- [Instructions]:
1. Do these statements agree with the article on the SEC's crypto lawsuits? (a) The SEC filed 13 charges against Binance and Changpeng Zhao. (b) The state cease and desist orders cover all of Coinbase's products. (c) The suit against Coinbase is longer than the suit against Binance. Answer yes or no for each and quote the words of the article that decide it.
2. In the article on the SEC's crypto lawsuits, whom does the SEC hold liable as the control person for Binance's US entities?
3. Extend the article on the SEC's crypto lawsuits from where it stops.

## start Document text

The SEC’s actions would be calamitous for US crypto if successful. It would shut down crypto trading in the US and send shockwaves across the global industry.
This week's legal actions are the culmination of years of work and a litigious approach by the SEC. It was a bumpy ride.
I read the 136 page suit against Binance and the 101 page suit against Coinbase. I combed Twitter and listened to nearly every podcast on the topic. I distilled what I learned and my own opinion in this article. I detail what happened, why it's a big deal, outline the facts of the two cases, assess the market’s reaction and suggest how things could play out.
What happened
On Monday June 5, 2023, the SEC filed 13 charges against Binance and its founder Changpeng Zhao. The securities violations include commingling customer assets, transferring client assets to Binance controlled accounts, misleading investors, and wash trading. Binance was also charged with failing to register its US business with the SEC and offering unregistered securities. Zhao was personally charged. The SEC holds him liable as the control person for Binance’s US entities.
“Through thirteen charges, we allege that Zhao and Binance entities engaged in an extensive web of deception, conflicts of interest, lack of disclosure, and calculated evasion of the law,” said SEC Chair Gary Gensler.
On Tuesday June 6, 2023, the SEC charged Coinbase with failing to register with the SEC and offering unregistered securities.
On Tuesday June 6, 2023, the SEC filed an emergency action to freeze and repatriate the assets of Binance’s US and prevent the destruction of documents.
On Tuesday June 6, 2023, ten states including Alabama, California, Illinois, Maryland and New Jersey issued a cease and desist order to Coinbase. The ten states require Coinbase to shut down its staking business immediately or within a month. Coinbase can relaunch its staking business once it has either i) proven it’s not offering an unregistered security or ii) has registered it. The orders only pertain to Coinbase’s staking product.

## end Document text
## start Recorded data

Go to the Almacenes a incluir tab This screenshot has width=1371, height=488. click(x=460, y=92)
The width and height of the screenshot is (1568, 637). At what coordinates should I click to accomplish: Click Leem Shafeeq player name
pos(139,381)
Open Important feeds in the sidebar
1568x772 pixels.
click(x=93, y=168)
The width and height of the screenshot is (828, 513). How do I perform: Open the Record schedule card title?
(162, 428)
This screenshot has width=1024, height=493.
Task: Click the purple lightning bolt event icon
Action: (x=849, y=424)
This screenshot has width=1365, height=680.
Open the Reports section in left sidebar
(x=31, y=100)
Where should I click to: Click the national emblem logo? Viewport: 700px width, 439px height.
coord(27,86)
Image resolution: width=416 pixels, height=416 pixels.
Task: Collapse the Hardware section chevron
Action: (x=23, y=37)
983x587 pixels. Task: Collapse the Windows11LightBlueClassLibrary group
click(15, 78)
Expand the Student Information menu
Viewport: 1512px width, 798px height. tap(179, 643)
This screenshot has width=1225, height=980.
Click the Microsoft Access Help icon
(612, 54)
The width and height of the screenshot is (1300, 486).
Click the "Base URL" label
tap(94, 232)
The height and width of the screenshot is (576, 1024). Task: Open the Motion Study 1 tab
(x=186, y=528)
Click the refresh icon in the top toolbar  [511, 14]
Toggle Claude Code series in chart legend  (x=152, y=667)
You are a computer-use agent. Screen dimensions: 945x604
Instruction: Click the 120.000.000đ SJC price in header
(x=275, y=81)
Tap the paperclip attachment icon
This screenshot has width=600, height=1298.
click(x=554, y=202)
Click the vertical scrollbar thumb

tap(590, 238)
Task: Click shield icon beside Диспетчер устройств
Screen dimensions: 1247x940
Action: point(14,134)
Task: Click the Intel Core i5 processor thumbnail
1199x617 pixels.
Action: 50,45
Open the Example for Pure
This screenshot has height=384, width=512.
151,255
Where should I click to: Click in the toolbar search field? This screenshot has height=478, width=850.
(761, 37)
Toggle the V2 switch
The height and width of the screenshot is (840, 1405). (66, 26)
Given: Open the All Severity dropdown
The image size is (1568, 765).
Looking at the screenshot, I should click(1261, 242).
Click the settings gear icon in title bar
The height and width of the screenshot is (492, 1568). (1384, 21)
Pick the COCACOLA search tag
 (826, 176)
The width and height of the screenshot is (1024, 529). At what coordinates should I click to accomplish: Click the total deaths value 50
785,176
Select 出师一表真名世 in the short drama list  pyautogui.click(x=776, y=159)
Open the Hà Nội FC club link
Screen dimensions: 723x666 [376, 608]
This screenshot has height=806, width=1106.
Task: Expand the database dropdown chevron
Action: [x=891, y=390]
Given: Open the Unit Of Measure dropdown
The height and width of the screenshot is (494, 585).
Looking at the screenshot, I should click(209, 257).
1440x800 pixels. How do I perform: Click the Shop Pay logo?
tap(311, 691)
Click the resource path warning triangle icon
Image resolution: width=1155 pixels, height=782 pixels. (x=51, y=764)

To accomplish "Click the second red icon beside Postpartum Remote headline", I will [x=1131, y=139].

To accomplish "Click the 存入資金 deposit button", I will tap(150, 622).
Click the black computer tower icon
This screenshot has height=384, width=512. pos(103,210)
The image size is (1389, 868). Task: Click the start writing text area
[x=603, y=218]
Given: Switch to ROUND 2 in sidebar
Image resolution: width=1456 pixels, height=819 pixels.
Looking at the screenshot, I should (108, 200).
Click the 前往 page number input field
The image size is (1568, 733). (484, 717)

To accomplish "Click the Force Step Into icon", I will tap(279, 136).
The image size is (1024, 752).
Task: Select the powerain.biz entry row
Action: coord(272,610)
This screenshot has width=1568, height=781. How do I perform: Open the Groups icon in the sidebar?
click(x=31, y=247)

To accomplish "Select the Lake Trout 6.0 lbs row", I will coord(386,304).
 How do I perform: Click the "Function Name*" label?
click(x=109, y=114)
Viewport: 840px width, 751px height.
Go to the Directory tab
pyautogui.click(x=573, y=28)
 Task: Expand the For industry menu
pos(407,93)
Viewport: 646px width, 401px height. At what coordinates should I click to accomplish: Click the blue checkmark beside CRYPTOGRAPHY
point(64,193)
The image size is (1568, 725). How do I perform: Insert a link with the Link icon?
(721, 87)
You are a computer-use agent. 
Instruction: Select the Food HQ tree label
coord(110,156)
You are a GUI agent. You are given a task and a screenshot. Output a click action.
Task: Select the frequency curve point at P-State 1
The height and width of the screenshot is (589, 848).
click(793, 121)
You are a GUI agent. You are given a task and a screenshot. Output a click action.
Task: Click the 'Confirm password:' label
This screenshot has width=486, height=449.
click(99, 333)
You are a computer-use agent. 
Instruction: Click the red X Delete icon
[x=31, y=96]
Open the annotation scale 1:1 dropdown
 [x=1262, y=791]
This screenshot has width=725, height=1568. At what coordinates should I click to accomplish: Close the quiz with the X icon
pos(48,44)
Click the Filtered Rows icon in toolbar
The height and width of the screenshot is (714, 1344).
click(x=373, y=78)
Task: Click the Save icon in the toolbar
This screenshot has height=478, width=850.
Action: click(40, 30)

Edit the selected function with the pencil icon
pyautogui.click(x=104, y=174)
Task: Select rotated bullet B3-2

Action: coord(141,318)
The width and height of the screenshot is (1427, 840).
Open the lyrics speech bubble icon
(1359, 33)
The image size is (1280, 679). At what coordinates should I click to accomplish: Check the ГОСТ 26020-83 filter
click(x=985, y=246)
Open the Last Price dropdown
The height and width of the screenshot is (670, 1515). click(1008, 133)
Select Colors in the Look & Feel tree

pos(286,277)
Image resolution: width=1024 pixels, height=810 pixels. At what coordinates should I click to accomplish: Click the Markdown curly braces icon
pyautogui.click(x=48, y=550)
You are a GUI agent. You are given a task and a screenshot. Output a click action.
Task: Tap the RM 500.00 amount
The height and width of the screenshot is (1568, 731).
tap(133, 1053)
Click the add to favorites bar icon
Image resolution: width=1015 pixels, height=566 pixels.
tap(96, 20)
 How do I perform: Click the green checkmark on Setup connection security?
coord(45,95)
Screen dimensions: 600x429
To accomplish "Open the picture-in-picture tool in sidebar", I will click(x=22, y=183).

## end Recorded data

- [Final answers]:
1.
(a) Yes: "the SEC filed 13 charges against Binance and its founder Changpeng Zhao."
(b) No: "The orders only pertain to Coinbase’s staking product."
(c) No: "the 136 page suit against Binance and the 101 page suit against Coinbase."

2. Changpeng Zhao, Binance's founder.

3.
The SEC aims to permanently end Binance’s business in the US. The SEC wants an injunction to stop Binance’s US businesses immediately and appoint a receiver to wind it down. The SEC requests that Coinbase stop violating the Securities Act and register according to the Security Act’s framework. The SEC wants both Binance and Coinbase to disgorge all ill gotten gains, pay a civil penalty and stop offering unregistered securities.
All in 48 hours! Chaos ensued in crypto markets and Twitter.
Why this is a big deal
1. SEC is trying to shut down crypto in the US
The SEC actions aim to shut down crypto trading in the US. The SEC is seeking both parties to cease operations. The SEC wants to shut down Binance US immediately.
The SEC is no longer regulating by enforcement. It is trying to end crypto trading by enforcement.
2. SEC is going after the biggest fish
Binance is the largest global exchange. Coinbase is the largest US exchange and crypto business. The SEC strategy has been to enforce against smaller actors who could not defend themselves. The SEC then uses those legal wins to mount a case against the largest actors.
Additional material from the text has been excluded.